Britain’s school inspection body is demanding new powers to tackle conservative faith schools that spread beliefs that “clash with British values”.
Ofsted claims in its annual report that an increasing number of religious schools teach a curriculum that undermines tolerance and respect, and says that its work is being hampered as there is no legal requirement to register children as home-schooled.
Amanda Spielman, the group’s head, said spreading “shared values” would be one of Ofsted’s main priorities for the coming year.
“Current legislation is inadequate to tackle unregistered schools. It limits our powers and allows institutions to exploit loopholes about definitions of education,” the report says.
“The existence of unregistered schools is possible because there is no requirement to register a child as home educated, so there is no record of children who have never been in school.”
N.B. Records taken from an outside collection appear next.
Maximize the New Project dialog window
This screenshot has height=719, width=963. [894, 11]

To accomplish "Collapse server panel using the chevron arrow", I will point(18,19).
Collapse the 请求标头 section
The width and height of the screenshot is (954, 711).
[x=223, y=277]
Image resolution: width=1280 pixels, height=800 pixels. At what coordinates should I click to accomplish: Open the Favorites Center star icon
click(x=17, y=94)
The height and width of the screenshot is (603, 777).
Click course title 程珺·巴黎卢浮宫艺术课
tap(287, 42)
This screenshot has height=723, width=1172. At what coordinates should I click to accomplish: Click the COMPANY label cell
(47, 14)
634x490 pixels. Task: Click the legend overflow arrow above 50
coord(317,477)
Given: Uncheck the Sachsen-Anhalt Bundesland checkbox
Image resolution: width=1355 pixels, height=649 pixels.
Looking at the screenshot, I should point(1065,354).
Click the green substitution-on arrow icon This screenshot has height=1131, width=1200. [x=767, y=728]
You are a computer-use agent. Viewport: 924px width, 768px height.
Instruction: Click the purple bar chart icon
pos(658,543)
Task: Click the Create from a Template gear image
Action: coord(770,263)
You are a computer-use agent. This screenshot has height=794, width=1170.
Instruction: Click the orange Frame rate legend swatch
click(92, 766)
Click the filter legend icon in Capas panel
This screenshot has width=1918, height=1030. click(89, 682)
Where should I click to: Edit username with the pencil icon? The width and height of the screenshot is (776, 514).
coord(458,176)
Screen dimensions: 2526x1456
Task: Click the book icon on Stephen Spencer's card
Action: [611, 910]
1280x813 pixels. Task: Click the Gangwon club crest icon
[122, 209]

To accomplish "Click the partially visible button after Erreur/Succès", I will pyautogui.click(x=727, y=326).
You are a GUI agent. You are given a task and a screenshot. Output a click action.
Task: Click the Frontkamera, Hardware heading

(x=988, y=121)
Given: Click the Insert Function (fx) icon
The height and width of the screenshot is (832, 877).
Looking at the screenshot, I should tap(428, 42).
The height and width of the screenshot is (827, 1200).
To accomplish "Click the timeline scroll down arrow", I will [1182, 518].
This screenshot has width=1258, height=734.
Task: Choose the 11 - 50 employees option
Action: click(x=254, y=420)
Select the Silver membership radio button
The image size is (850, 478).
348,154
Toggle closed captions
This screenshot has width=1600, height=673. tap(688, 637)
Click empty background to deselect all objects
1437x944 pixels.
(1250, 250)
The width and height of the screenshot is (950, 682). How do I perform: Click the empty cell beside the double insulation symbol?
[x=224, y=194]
Ofsted also said that a number of independent schools judged inadequate or in need of improvement were “highly conservative” Christian, Jewish and Muslim schools.
“In some of these schools, the premises are unsafe or squalid,” the report says. “The most basic checks are not always in place. Inspectors have also found sexist and sectarian literature in some schools.
“In even more extreme cases, children are being educated illegally in unregistered settings. This means there are no safeguards in place to make sure children are either safe or receiving a decent education.”
The report will increase fears that the government could use the “British values” agenda to undermine the freedom of Catholic schools to pass on the faith.
Earlier this year, Dame Louise Casey, the government’s top advisor on community integration, said it was “not OK” for Catholic schools to oppose same-sex marriage, adding that she had a problem with “religious conservatism” because it could be “anti-equalities”.
In an article for the Catholic Herald, Catholic MP Sir Edward Leigh accused Dame Louise of try to “intimidate minorities into conforming to metropolitan liberalism”, however she responded in a letter than she was not calling for a change in the law regarding Catholic schools.
“I was not suggesting that the law should go any further than the existing requirement that teaching is conducted in an appropriate, factual, reasonable, professional and sensitive way.”